Shares of Brightpoint (Nasdaq: CELL ) hit a 52-week low on Friday. Let's look at how the company got here and see whether cloudy skies are still in the forecast.
How it got here
The recent weakness in Brightpoint can be traced back to the company's first-quarter guidance issued in February, which pointed to a much weaker forecast than Wall Street had anticipated. The company, which is contracted to fix broken phones and download software onto them for wireless providers, warned that a mixture of losing a key customer and worse-than-normal seasonal slowness was expected to affect its profits in the first quarter.
The customer, which Brightpoint chose to keep nameless, accounted for 6.8 million handsets, or 8% of the total volume that the company's logistics division handles. The company is expected to reduce EPS by $0.02 to $0.06. However, the corresponding drop in the stock does seem a bit excessive, considering that many wireless providers and contractors like Brightpoint usually have tight relationships, so contractor switching is quite uncommon (i.e., this shouldn't be the norm). Brightpoint also dodged a bullet when AT&T discontinued its pursuit of T-Mobile, which could have further reduced revenue at the company's logistics division.
How it stacks up
Let's see how Brightpoint stacks up next to its peers.
Aside from Motorola Mobility (NYSE: MMI ) , which agreed to be purchased by Google, it has been a turbulent year for many of these contracted phone-service providers.
Price/ Cash Flow
|Ingram Micro (NYSE: IM )||0.8||9.8||8.1||3%|
|TESSCO Technologies (Nasdaq: TESS )||2.2||11.9||11.6||4.90%|
Sources: Morningstar, author's calculations, N/M = not meaningful, CAGR = compound annual growth rate.
Being a contractor to the phone industry has both its ups and down.
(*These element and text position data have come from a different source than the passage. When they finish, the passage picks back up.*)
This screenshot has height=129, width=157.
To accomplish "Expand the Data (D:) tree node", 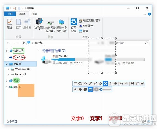I will pos(8,74).
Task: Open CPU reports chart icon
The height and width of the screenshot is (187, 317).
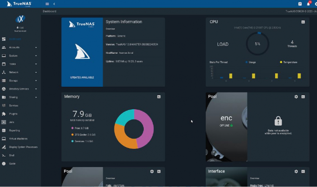Action: pos(303,22)
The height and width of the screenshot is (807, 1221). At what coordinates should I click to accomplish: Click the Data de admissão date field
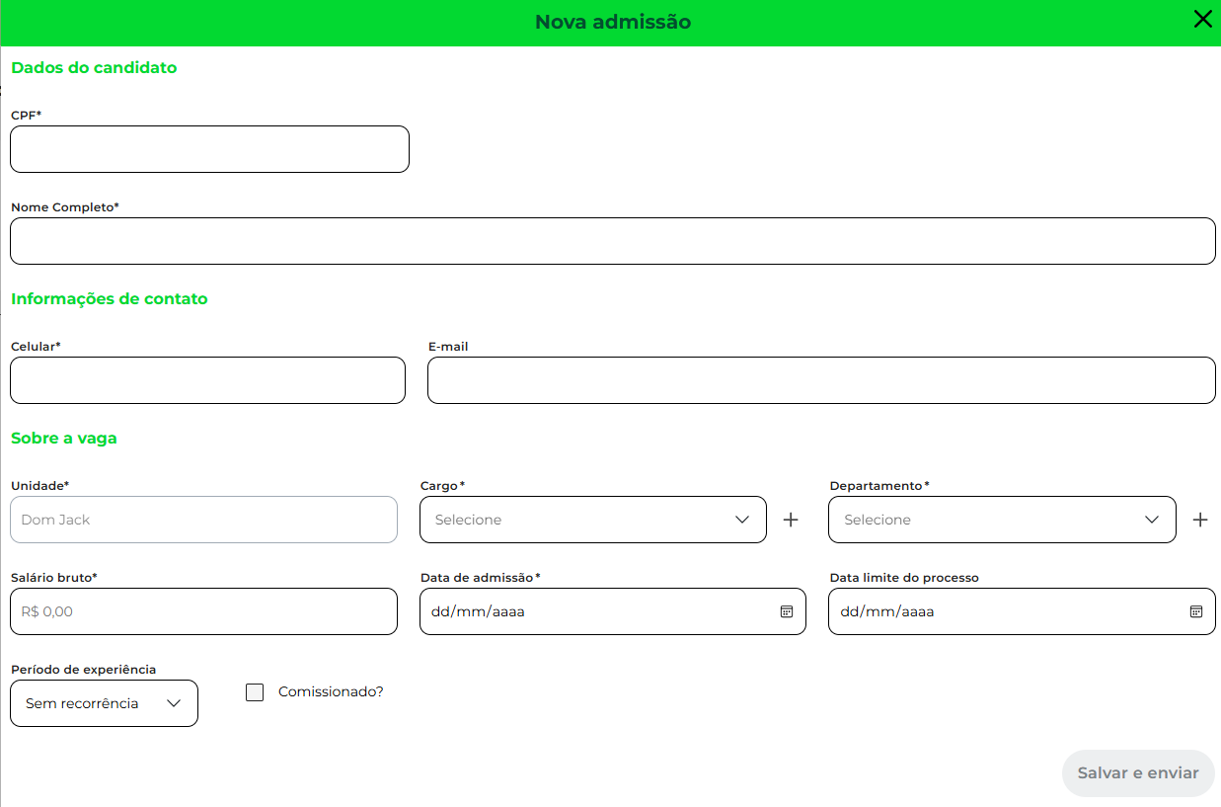click(x=592, y=611)
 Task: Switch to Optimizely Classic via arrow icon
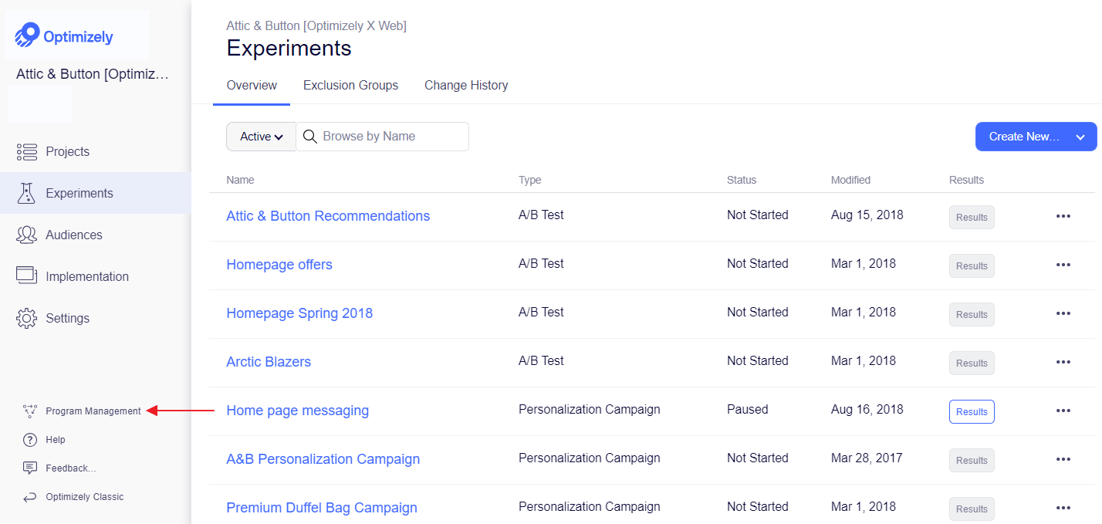point(30,497)
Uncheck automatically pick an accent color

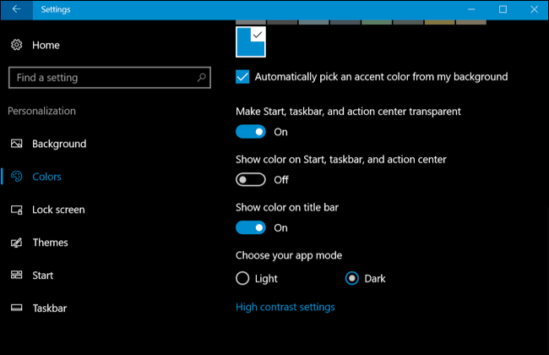point(243,77)
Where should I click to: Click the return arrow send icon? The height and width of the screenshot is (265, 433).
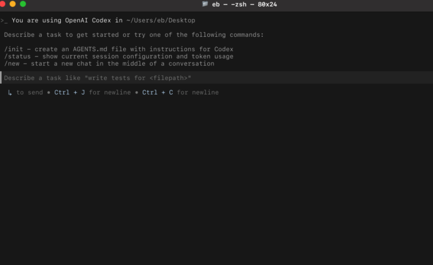[10, 93]
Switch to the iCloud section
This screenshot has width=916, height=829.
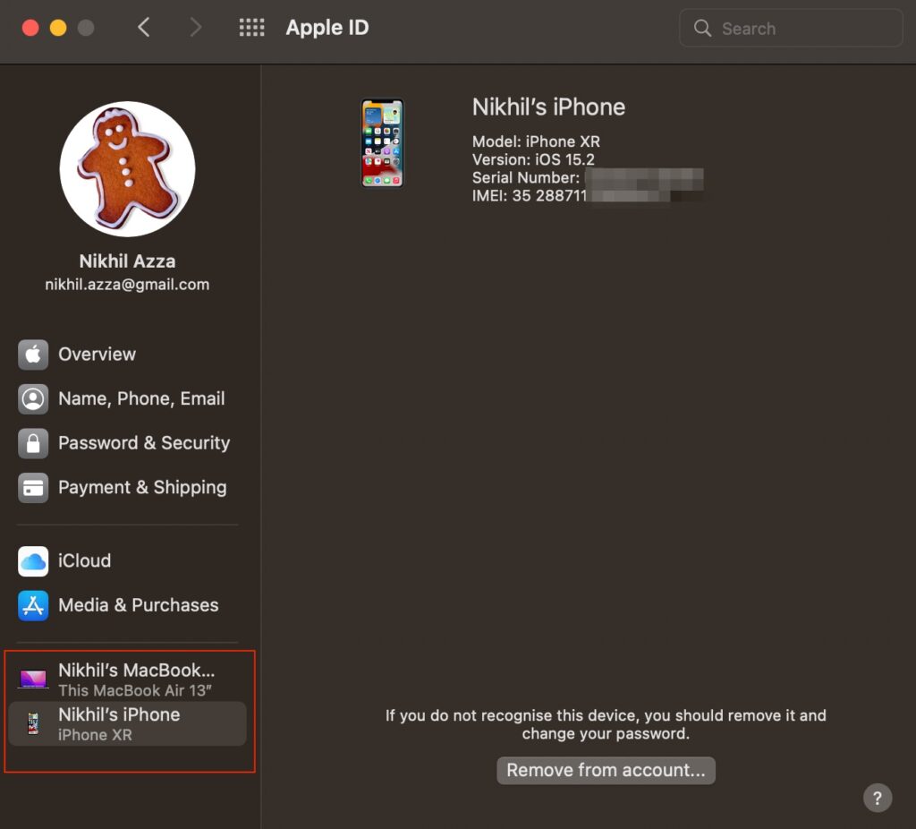(x=84, y=561)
Cash-flow levels tend to be fairly predictable, but with few companies switching contractors, growth rates tend to be minimal. Ingram and TESSCO both offer incredibly attractive valuations, but their growth rates of just 3% and 4.9% over the past five years would leave a lot of investors craving more. Then again, with Brightpoint's investments in its distribution business, at least Ingram and TESSCO can claim to be cash flow-positive based on their latest annual report. Motorola Mobility looks like the only pricey one of the bunch, but that's a moot point with the company being purchased.
Now for the real question: What's next for Brightpoint? That question really depends on whether it can show Wall Street that losing a big customer from its logistics division was really just a fluke and it isn't the start of a trend. With more than 6 billion mobile phone subscriptions currently active worldwide according to mobiThinking's February 2012 report, there are plenty of opportunities for Brightpoint to prove itself.
Our very own CAPS community gives the company a four-star rating (out of five), with an overwhelming 325 of 337 members expecting it to outperform. I, too, recently made a CAPScall of outperform on Brightpoint and am currently down about 3 points on that call. The reason I think Brightpoint is a great value despite its cash outflow in 2011 has to do with both the rigidity of the contract industry, which discourages switching, and the increasing need for repairs and software servicing as the cell-phone industry grows and matures. I think Brightpoint represents an intriguing value here, and I believe Wall Street has overreacted to the company's profit warning stemming from its customer loss.